**WHAT IS NEEDED**.
Set down, please, the line that contains "Click Get latest coding from vendor" and every line that follows it to the end of the records, exactly; do not include pictures.

Saved entries:

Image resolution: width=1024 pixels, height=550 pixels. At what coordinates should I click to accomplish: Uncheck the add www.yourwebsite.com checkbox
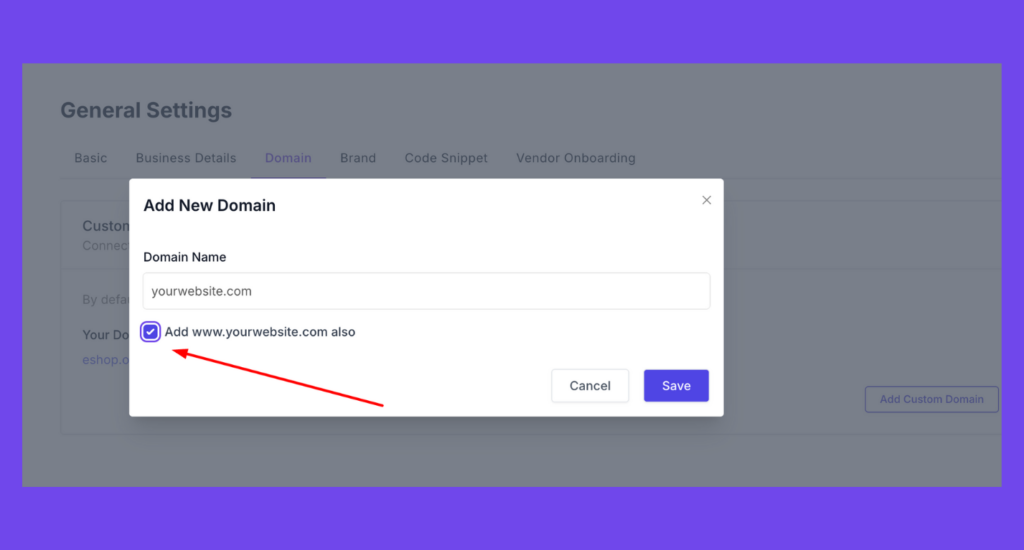click(150, 332)
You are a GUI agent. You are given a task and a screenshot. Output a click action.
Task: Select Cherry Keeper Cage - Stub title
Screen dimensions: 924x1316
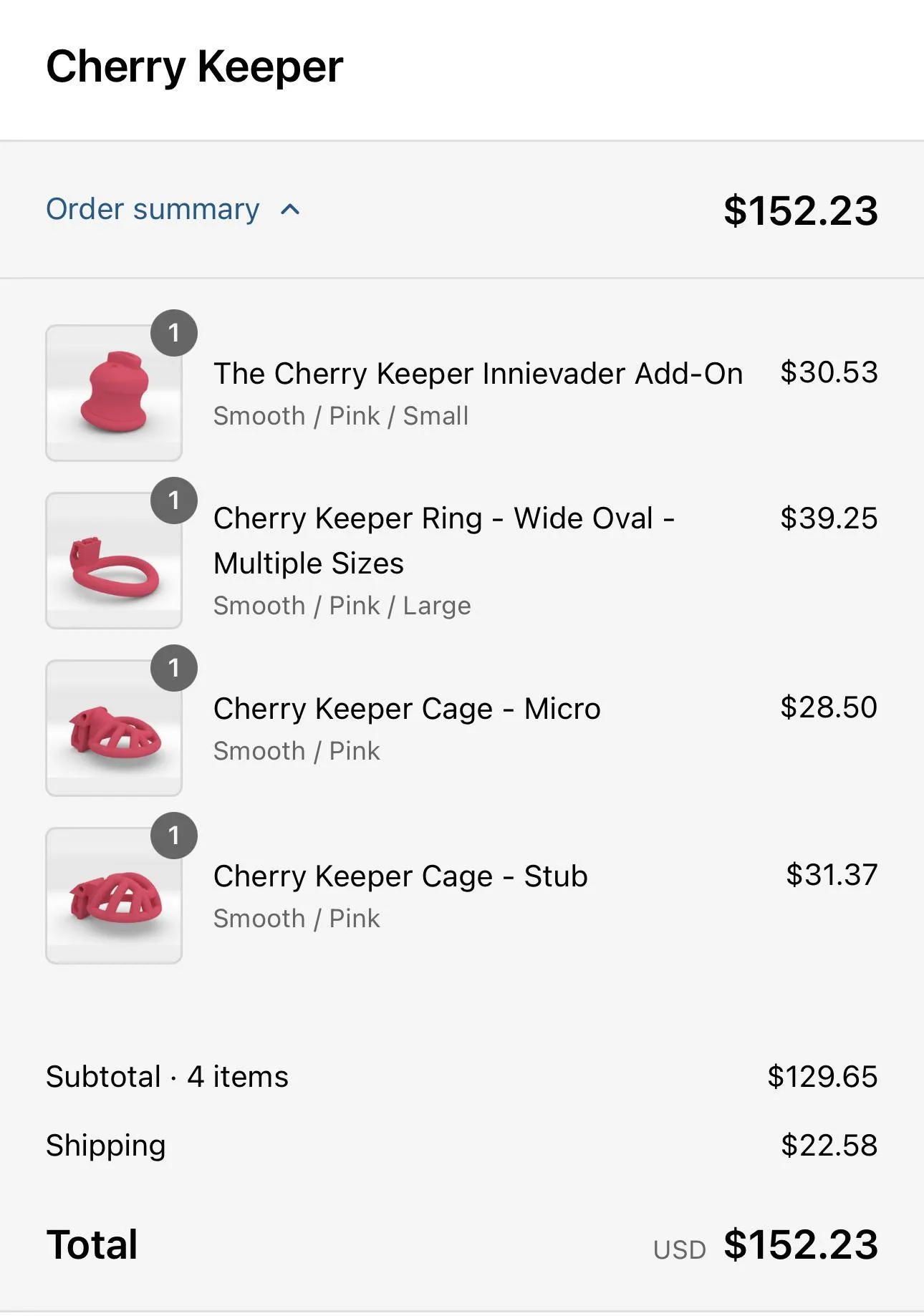click(x=400, y=876)
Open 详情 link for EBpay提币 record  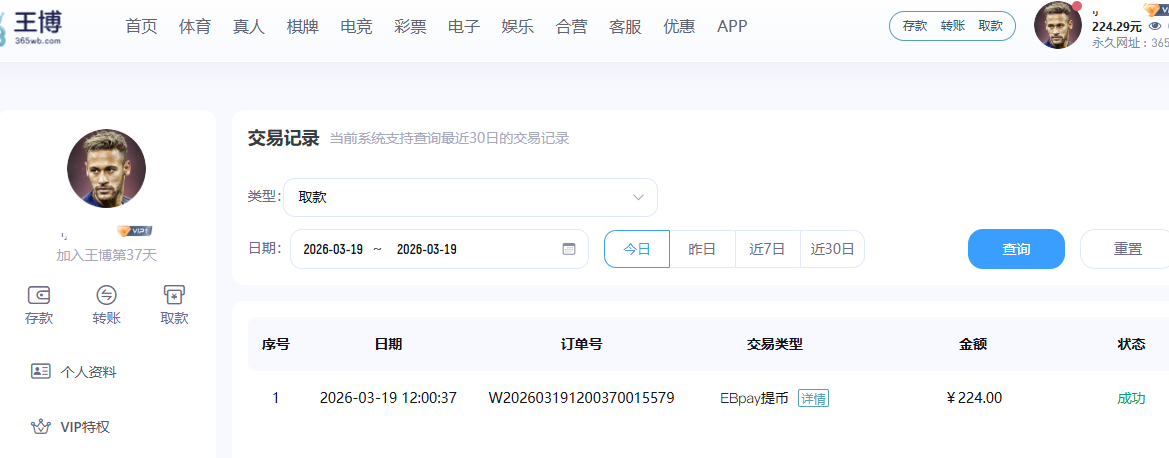813,398
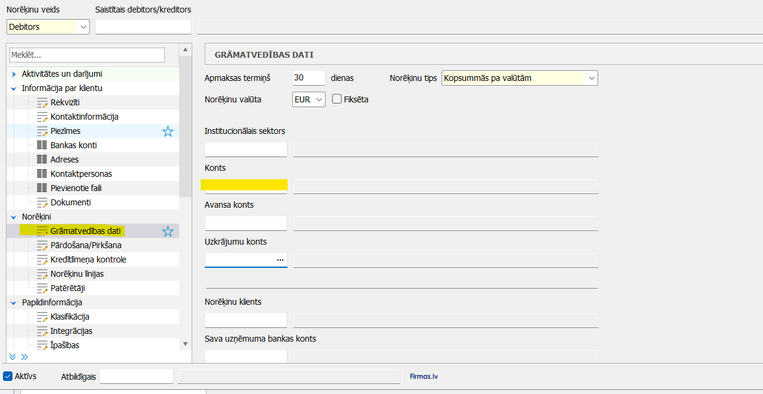Click the star icon beside Grāmatvedības dati
This screenshot has height=394, width=763.
tap(168, 231)
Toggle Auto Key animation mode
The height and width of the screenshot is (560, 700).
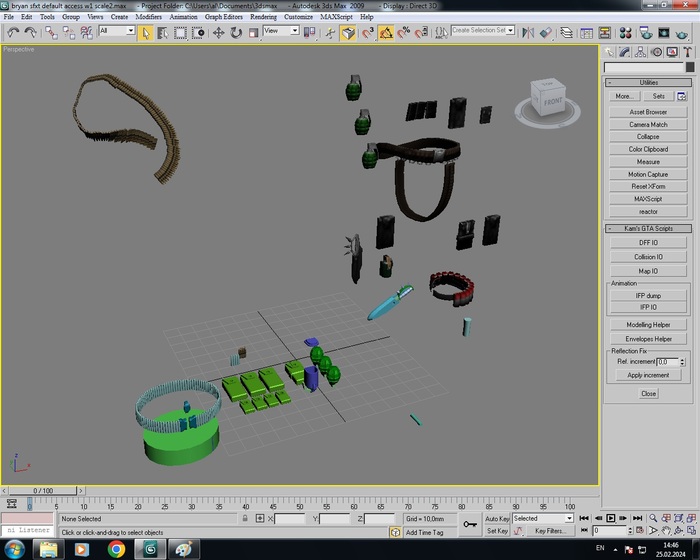[x=497, y=518]
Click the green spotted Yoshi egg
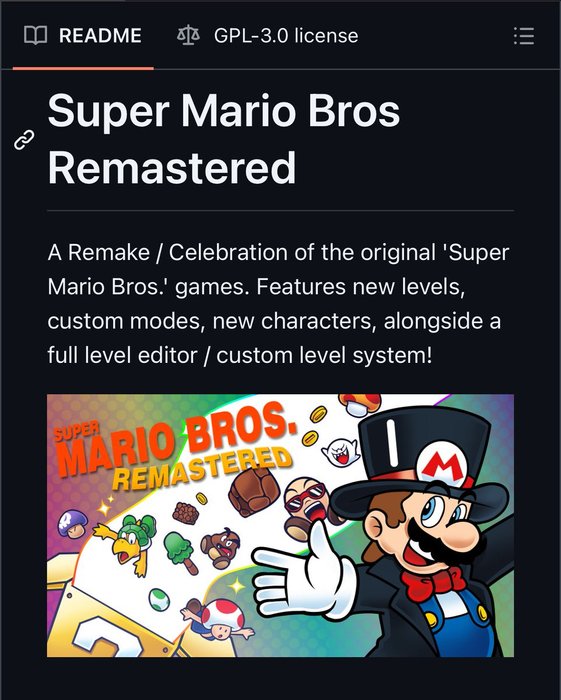The width and height of the screenshot is (561, 700). coord(159,600)
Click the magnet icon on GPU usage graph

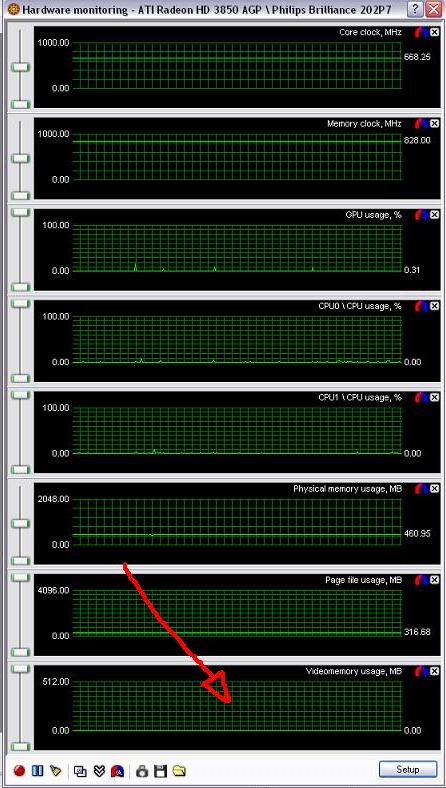click(x=421, y=215)
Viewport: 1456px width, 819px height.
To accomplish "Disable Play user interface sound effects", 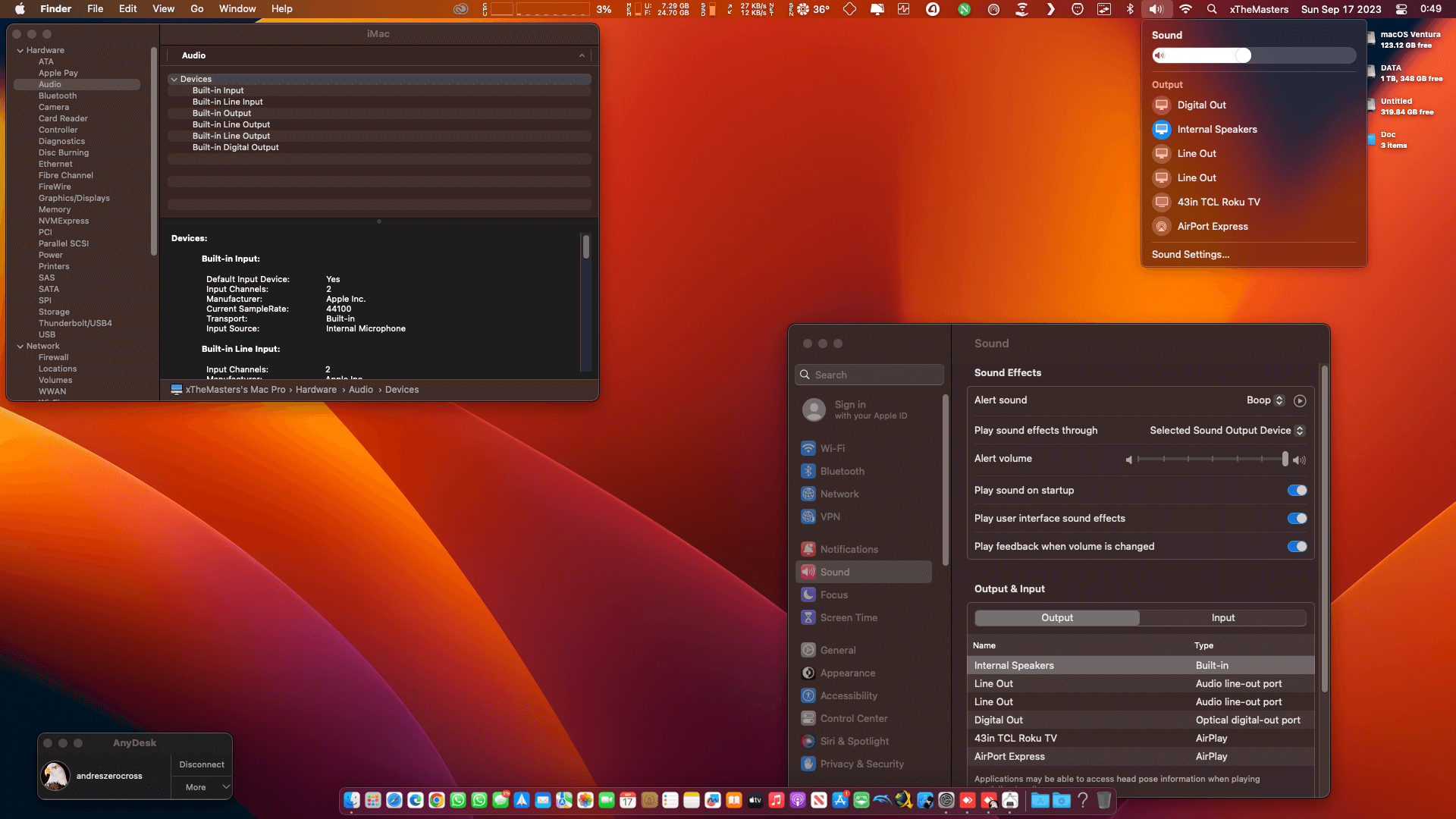I will pyautogui.click(x=1297, y=519).
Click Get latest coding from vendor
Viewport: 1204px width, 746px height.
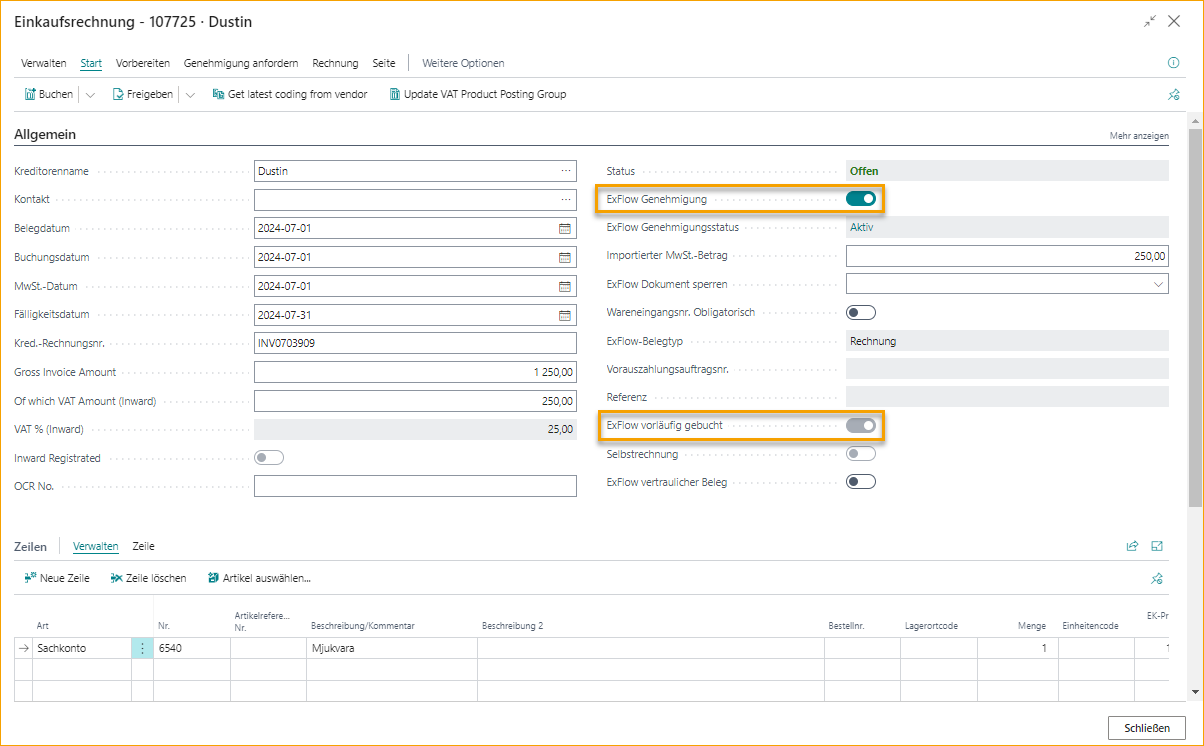click(290, 95)
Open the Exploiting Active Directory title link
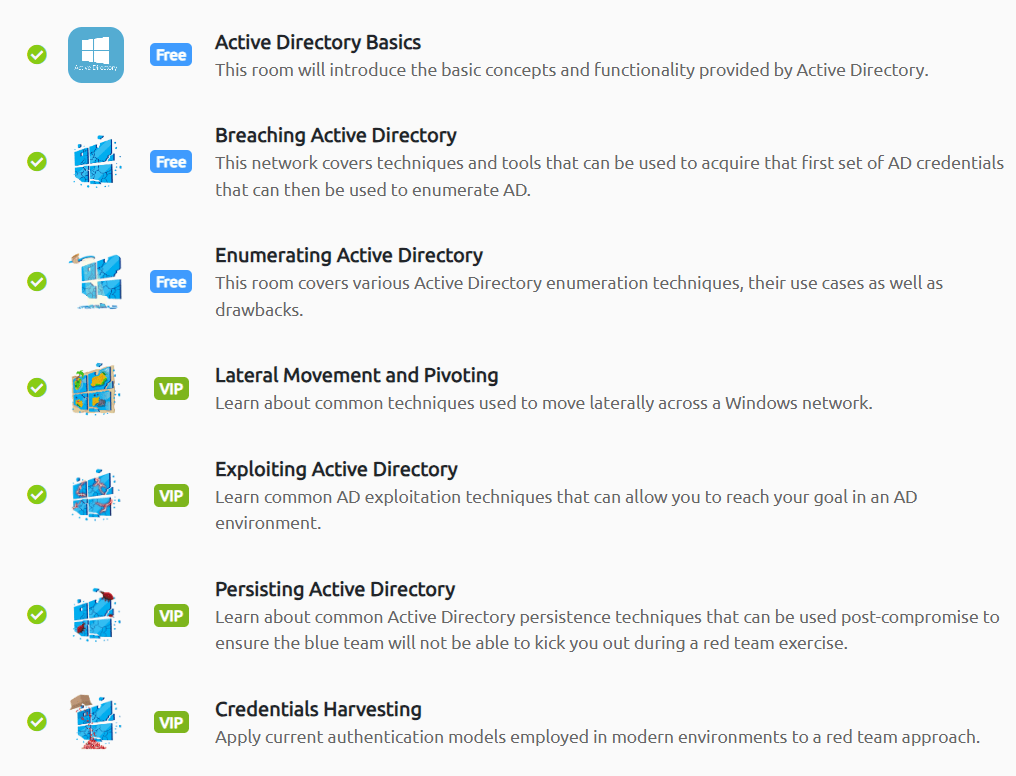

**RESPONSE**.
Click Get latest coding from vendor
Viewport: 1204px width, 746px height.
click(290, 95)
Open the Exploiting Active Directory title link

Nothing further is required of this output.